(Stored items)

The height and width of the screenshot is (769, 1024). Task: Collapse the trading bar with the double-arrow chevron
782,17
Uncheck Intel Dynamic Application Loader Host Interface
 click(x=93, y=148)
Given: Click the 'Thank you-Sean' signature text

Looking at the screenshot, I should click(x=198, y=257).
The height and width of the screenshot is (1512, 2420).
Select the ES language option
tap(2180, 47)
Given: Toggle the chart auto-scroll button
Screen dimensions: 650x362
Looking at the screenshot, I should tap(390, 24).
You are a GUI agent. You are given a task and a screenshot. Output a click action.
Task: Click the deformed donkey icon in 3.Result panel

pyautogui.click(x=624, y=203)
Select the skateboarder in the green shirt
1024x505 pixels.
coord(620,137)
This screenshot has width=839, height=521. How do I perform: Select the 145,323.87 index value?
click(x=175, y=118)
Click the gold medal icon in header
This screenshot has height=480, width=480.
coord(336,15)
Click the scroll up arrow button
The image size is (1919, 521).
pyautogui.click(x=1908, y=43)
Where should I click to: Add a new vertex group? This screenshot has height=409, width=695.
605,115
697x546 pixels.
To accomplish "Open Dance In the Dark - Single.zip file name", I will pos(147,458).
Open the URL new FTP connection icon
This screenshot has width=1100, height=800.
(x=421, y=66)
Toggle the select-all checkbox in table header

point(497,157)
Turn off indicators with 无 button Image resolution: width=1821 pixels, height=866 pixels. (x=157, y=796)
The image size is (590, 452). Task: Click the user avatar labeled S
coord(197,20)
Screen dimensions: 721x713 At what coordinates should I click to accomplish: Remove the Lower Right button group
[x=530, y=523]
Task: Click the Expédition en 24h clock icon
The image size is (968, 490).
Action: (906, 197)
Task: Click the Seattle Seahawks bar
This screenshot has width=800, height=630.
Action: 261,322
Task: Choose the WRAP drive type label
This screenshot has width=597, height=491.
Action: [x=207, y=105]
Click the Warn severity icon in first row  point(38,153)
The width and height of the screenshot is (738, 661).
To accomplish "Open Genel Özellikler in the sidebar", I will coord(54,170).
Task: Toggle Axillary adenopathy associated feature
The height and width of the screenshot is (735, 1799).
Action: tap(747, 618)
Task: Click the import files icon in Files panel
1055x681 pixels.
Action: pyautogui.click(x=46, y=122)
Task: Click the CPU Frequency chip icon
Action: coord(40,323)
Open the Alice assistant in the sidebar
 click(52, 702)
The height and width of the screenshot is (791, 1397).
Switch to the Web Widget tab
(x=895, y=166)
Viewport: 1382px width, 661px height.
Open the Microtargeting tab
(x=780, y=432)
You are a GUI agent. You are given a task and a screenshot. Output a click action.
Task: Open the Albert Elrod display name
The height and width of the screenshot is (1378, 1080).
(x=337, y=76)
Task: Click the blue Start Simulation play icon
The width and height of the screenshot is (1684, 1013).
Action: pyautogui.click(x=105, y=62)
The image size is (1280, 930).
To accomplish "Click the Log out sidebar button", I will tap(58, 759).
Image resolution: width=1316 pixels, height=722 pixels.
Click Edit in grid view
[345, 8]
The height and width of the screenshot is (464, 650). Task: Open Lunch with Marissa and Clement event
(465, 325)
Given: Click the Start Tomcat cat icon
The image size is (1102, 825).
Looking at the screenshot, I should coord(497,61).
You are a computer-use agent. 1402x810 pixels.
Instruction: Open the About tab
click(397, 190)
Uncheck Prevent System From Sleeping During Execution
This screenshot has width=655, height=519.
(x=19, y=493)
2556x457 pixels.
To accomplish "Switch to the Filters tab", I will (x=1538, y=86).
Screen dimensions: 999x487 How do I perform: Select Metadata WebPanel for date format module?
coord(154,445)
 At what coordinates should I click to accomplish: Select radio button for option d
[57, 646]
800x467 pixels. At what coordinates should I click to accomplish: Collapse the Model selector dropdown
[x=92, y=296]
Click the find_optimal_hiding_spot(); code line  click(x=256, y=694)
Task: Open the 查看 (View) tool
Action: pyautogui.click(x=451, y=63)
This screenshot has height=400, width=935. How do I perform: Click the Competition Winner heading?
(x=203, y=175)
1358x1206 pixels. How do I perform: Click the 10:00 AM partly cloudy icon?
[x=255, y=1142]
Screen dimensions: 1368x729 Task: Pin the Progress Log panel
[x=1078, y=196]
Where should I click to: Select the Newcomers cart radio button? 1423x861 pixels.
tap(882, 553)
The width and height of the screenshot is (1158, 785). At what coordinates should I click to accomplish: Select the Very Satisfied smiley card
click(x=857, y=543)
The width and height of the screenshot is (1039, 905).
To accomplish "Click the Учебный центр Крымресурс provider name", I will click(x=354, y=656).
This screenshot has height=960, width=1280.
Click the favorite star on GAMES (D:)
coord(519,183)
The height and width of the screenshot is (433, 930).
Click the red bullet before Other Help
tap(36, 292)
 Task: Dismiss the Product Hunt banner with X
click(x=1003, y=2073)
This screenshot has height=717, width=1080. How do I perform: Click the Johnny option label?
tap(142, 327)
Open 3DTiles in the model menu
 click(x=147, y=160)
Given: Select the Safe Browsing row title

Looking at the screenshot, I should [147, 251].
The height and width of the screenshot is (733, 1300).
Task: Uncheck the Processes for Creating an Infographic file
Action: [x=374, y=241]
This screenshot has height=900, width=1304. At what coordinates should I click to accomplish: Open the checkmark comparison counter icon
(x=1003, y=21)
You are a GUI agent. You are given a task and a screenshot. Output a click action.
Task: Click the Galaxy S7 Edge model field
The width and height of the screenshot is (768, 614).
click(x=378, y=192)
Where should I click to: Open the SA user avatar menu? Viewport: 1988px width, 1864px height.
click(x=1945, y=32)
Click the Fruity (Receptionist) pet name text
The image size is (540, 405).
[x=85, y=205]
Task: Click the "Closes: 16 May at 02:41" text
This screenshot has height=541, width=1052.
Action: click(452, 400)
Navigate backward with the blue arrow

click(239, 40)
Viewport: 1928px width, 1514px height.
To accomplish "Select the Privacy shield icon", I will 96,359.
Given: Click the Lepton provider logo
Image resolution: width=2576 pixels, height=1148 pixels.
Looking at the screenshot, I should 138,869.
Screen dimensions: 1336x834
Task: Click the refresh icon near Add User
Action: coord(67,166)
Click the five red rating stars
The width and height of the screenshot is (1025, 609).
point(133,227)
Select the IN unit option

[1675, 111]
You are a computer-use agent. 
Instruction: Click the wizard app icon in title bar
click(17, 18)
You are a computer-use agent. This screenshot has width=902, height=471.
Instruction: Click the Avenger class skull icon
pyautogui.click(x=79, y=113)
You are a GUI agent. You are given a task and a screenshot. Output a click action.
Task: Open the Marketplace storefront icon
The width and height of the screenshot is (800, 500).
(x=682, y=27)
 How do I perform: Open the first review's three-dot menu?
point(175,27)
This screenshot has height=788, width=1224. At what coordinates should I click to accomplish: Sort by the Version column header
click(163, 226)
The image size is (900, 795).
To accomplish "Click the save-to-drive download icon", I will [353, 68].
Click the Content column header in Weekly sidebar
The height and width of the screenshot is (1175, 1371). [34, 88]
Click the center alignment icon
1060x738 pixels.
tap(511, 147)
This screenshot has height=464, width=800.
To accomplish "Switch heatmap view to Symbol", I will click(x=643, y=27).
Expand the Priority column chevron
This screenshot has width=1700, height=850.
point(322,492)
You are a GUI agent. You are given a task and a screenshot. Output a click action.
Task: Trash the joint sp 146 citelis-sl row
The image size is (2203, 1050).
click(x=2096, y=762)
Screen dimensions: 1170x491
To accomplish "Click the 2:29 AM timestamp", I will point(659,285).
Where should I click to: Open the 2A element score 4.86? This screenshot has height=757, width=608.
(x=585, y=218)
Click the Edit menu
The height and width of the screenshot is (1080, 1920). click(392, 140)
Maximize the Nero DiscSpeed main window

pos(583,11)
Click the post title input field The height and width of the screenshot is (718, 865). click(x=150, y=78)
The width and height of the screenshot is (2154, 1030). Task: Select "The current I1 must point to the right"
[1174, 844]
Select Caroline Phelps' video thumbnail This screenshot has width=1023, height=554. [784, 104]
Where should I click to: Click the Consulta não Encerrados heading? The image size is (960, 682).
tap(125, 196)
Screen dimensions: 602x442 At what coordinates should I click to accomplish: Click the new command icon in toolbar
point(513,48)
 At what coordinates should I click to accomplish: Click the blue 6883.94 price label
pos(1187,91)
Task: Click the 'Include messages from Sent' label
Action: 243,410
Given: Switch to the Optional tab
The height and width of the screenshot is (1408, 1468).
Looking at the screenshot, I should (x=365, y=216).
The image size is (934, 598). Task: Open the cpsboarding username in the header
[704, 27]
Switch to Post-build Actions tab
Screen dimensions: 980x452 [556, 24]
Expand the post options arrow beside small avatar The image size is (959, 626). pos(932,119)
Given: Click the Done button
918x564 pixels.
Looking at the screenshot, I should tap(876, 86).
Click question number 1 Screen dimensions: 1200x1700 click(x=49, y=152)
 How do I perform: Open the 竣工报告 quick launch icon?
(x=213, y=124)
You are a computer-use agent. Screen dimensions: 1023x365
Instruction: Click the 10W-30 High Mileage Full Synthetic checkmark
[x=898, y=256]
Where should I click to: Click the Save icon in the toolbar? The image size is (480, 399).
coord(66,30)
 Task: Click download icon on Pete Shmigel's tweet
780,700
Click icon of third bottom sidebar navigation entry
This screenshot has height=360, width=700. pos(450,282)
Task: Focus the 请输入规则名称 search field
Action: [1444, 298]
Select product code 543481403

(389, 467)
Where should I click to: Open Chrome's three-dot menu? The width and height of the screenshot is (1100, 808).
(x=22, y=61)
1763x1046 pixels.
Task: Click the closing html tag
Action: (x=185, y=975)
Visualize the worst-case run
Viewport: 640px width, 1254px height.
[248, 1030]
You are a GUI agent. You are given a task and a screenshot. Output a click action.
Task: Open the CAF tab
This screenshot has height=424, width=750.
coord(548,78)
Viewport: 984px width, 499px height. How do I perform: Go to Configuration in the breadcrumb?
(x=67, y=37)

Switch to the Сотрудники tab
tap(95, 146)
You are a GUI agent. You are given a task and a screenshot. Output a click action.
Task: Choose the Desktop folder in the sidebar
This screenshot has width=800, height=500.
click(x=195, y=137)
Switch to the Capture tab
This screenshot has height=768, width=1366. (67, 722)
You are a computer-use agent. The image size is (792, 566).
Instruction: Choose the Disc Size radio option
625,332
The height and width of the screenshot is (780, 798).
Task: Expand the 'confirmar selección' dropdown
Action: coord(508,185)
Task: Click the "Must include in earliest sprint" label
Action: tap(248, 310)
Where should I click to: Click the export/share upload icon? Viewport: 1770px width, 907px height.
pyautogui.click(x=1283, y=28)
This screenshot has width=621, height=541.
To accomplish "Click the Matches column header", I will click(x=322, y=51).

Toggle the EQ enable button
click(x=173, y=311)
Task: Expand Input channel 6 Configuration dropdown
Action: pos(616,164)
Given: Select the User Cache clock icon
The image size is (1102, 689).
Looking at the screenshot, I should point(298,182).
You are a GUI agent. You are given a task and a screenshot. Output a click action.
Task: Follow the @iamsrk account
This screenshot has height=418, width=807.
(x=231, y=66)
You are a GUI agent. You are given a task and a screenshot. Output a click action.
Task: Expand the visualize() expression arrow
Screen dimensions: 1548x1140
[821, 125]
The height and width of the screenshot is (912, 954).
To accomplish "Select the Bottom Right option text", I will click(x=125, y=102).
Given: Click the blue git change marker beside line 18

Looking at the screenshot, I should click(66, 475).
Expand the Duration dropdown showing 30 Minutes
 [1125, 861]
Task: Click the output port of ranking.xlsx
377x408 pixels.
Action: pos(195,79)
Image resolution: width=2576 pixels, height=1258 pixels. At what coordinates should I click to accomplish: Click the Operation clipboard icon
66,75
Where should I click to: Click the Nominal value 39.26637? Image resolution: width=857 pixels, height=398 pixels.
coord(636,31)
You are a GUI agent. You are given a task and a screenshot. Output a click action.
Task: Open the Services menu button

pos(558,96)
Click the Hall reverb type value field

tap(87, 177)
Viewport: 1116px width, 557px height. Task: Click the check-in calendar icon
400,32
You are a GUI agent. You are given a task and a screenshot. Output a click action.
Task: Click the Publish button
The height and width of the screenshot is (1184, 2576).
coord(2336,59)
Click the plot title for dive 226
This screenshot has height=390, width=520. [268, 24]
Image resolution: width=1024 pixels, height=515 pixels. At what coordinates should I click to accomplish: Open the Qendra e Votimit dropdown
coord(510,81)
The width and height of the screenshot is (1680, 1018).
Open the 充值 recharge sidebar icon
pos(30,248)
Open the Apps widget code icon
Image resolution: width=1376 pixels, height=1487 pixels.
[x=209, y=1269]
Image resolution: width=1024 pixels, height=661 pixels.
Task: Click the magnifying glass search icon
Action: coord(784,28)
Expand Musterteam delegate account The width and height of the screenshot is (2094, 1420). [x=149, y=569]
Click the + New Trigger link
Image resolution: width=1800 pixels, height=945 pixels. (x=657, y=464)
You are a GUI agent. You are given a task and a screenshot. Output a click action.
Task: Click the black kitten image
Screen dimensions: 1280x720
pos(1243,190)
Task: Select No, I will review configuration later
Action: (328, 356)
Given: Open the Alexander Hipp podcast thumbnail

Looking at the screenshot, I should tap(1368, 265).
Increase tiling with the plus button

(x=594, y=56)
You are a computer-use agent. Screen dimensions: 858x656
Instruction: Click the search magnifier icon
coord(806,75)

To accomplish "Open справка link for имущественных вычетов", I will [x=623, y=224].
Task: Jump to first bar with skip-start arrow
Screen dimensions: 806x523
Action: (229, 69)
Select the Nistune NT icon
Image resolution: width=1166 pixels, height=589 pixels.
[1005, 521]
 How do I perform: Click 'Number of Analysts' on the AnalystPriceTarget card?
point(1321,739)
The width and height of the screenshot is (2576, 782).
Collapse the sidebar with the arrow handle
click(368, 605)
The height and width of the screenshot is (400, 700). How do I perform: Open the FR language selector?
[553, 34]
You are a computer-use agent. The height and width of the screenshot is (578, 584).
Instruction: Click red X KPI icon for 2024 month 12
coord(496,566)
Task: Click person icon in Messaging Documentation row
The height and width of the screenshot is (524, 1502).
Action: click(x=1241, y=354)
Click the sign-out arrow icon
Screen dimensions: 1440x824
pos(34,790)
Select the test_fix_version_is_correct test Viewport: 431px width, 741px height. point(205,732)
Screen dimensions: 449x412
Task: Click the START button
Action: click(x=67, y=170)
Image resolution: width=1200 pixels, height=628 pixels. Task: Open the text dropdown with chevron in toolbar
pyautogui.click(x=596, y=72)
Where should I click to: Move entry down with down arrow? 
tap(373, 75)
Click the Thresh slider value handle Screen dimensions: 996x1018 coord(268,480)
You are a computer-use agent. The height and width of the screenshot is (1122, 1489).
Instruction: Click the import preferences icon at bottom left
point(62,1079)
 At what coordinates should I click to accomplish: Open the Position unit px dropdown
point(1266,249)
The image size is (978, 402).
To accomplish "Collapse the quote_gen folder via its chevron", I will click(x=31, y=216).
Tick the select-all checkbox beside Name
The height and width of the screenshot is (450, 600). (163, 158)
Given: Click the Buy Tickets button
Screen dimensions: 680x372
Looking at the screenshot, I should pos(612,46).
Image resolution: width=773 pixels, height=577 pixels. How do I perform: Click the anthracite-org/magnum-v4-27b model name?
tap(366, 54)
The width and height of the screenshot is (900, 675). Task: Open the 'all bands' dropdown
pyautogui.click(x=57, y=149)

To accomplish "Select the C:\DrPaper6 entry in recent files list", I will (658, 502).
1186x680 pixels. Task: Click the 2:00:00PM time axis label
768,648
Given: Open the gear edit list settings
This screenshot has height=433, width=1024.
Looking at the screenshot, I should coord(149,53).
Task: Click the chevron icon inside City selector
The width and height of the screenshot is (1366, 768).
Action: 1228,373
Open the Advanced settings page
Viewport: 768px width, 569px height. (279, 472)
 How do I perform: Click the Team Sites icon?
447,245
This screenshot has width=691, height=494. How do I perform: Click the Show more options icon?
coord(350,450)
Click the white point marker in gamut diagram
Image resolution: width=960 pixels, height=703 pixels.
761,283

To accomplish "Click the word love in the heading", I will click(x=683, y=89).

## About this exercise
Which lines of the records above contain the word "account"? Show each of them.

## Answer to this exercise
Task: Follow the @iamsrk account
Expand Musterteam delegate account The width and height of the screenshot is (2094, 1420). [x=149, y=569]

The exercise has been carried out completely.